Hiring and retaining talent remains a challenge for businesses of all sizes in 2019. According to the Q2 MetLife & U.S. Chamber of Commerce Small Business Index, millennial and Gen X-owned small businesses are driving the hiring plans of small businesses. Overall, 28% of small businesses plan to increase staff in the next year, whereas 39% of millennial or Gen-X-owned businesses have plans to increase headcount in the next year.

And there may be good reason for that: millennial-owned businesses are approaching the talent challenge differently. As a millennial himself, Segal understands that a company’s culture and workplace perks are key drivers in attracting and keeping talent.

Yes, Cove offers competitive compensation and a great paid time off plan (although Segal admits that their "unlimited" plan has, in the past, resulted in employees actually taking less time off, which is not a good thing!), but Cove still struggles from the same challenges many businesses are facing in 2019: finding and keeping good people. The good news for them is that they've managed to build a great organization. How? By focusing more on culture rather than just compensation as well as leveraging technology to build a distributed network of great people from all over the world.

"Thanks to technology, there's better opportunity to align with people that align with us," he says. "Our structure is aligned with trying to match what people value and align that component from a compensation perspective of these other things with how people personally approach their day job.”

Cove puts few requirements on working "in the office" (they are, after all, offering a service that encourages working out of the office, right?). Instead, employees are told to blend their PTO along with work-from-home options to create the most flexible, balanced lifestyle possible. And it works.
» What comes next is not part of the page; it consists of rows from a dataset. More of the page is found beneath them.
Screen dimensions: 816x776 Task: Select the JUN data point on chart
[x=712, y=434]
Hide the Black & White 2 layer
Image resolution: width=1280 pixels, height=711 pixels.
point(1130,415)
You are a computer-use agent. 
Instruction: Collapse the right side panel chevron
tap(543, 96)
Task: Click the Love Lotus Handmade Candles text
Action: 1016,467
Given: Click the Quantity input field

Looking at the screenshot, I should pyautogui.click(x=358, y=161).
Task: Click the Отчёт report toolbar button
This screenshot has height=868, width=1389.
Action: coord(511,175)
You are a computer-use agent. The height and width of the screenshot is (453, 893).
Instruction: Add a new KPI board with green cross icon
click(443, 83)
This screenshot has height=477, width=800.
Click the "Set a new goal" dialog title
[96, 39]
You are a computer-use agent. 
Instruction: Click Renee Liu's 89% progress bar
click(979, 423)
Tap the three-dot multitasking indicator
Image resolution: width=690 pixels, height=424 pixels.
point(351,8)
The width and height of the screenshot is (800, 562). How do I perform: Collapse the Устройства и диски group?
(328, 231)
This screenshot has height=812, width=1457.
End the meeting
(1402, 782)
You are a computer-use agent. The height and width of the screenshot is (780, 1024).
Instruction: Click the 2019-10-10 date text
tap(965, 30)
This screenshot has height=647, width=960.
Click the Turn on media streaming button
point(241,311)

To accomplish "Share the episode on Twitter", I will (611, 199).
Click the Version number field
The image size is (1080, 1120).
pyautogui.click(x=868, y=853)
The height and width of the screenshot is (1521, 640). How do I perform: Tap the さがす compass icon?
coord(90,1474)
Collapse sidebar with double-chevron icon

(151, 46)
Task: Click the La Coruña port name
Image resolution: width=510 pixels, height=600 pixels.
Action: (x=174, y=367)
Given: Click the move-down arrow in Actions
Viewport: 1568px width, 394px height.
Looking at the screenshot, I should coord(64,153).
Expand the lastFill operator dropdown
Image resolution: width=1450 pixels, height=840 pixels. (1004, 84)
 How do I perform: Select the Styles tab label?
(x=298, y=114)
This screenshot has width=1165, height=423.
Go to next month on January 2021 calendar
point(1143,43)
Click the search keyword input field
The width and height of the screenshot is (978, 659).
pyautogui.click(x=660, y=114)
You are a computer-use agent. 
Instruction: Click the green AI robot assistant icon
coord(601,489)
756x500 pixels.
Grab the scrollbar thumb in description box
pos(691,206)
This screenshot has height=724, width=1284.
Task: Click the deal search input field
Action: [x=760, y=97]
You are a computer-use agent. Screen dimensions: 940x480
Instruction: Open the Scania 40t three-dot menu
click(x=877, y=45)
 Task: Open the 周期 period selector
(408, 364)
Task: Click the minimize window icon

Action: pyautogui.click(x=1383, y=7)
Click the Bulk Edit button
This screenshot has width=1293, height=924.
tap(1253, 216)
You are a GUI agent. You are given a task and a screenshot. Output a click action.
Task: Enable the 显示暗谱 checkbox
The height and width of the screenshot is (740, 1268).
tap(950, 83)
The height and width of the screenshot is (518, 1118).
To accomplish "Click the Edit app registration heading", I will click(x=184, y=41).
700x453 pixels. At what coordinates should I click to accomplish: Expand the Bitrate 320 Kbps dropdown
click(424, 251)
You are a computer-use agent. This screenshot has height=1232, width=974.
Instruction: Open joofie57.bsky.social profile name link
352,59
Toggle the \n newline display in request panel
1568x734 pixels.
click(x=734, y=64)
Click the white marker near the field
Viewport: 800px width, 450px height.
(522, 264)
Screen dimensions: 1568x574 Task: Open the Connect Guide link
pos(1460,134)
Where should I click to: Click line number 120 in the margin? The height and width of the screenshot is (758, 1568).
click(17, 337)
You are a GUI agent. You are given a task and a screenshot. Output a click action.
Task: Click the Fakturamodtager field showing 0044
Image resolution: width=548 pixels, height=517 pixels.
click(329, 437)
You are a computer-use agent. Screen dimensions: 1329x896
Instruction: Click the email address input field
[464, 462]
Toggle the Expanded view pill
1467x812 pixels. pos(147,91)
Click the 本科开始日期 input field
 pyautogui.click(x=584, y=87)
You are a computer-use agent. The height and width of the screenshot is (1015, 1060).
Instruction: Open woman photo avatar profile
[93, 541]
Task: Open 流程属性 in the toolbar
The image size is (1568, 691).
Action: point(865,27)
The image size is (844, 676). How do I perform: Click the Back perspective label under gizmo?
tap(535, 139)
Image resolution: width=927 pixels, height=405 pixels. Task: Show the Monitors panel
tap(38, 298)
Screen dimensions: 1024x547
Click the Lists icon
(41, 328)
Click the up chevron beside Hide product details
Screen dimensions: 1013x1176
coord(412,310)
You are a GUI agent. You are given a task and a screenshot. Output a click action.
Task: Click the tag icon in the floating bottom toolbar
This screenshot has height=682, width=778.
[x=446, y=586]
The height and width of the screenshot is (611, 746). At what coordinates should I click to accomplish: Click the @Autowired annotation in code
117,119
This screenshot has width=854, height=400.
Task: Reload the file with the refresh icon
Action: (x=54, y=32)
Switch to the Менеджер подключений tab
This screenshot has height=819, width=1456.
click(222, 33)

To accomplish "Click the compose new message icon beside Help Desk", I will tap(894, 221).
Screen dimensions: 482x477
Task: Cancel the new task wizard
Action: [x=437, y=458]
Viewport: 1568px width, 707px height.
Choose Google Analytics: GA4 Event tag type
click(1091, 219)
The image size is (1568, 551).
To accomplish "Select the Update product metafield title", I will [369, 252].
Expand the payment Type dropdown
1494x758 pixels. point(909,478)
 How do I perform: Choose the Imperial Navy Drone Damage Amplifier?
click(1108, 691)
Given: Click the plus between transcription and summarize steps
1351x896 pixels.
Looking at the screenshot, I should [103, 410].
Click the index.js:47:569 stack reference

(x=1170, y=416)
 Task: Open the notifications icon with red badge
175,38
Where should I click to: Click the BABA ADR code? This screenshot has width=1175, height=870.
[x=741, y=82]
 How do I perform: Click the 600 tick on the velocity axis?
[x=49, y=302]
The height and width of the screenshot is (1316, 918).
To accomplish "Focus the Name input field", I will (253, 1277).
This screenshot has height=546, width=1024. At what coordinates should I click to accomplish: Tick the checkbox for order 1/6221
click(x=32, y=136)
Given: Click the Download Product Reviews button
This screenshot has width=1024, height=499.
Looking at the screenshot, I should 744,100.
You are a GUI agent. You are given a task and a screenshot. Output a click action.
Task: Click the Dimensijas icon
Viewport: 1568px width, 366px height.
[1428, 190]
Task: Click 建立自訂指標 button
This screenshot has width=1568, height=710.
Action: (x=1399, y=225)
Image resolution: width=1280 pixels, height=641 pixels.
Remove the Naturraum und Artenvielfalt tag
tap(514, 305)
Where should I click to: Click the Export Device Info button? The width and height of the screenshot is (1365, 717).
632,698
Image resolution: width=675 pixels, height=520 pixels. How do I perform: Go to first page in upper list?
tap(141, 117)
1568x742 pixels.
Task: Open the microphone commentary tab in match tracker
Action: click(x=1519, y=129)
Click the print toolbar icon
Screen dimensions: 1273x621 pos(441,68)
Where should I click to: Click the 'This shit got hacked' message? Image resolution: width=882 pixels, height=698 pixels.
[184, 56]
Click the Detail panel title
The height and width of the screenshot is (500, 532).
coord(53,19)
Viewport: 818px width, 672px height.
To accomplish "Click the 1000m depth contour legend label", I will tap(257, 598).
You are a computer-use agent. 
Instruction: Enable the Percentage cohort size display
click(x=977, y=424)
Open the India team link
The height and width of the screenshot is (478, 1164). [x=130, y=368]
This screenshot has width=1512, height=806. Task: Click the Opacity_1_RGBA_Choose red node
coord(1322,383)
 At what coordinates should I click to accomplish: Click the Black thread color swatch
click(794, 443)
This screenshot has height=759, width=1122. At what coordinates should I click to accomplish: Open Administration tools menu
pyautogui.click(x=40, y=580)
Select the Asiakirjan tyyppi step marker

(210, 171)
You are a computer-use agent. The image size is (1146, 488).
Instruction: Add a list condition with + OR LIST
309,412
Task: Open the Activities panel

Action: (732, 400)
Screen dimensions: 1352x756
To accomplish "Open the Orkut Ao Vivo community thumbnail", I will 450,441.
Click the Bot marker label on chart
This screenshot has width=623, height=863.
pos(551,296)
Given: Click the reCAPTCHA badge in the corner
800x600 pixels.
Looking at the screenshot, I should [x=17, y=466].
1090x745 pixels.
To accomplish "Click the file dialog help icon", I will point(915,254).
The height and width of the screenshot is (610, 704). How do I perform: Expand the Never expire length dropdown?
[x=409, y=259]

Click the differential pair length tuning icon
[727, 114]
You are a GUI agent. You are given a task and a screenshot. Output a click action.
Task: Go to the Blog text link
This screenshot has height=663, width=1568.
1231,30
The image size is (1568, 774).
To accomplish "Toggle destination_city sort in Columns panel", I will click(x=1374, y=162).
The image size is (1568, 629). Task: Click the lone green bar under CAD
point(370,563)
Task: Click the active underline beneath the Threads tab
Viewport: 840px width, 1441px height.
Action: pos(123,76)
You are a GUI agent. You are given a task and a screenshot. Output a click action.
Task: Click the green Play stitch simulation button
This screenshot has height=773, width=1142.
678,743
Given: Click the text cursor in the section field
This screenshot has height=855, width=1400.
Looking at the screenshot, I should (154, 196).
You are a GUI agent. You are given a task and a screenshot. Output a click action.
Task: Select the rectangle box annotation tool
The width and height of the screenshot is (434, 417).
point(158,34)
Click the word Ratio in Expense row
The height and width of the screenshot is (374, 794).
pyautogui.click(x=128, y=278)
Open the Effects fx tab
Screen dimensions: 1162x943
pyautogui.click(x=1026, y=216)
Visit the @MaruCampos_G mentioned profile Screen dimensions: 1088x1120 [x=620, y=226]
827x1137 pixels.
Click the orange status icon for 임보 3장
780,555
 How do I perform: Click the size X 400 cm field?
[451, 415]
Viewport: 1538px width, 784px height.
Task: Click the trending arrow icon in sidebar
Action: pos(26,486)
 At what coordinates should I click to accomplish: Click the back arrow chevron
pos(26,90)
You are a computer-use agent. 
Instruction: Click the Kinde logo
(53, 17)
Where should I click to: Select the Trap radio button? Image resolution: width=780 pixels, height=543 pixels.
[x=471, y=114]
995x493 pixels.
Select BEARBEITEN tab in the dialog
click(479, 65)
Segal says his employees enjoy the opportunity to work a day from home, then in the office and mix in some time off, as long as the work gets done.

"I think it's totally around alignment of culture with the organization, alignment of other people within the organization, and the mission you're doing," he says. "Yes, compensation is important from a monetary standpoint, but I think that takes a backseat to the flexibility."

Lesson 5: Even great entrepreneurs can make questionable TV choices.

When Segal isn’t in the office, he enjoys spending his off time with his family, working out, or watching TV. He told me he's currently watching Undercover, a Belgian detective drama on Netflix. I tried watching it. Let's just say he's better off taking a nap, okay? Or at least revisiting Breaking Bad?

So Segal doesn't necessarily have the best taste in TV. But what he does have is the energy, intelligence and attitude to build and grow a business. Those traits are not uncommon in his generation, and I believe not a small reason behind how his generation is contributing to our current economic growth.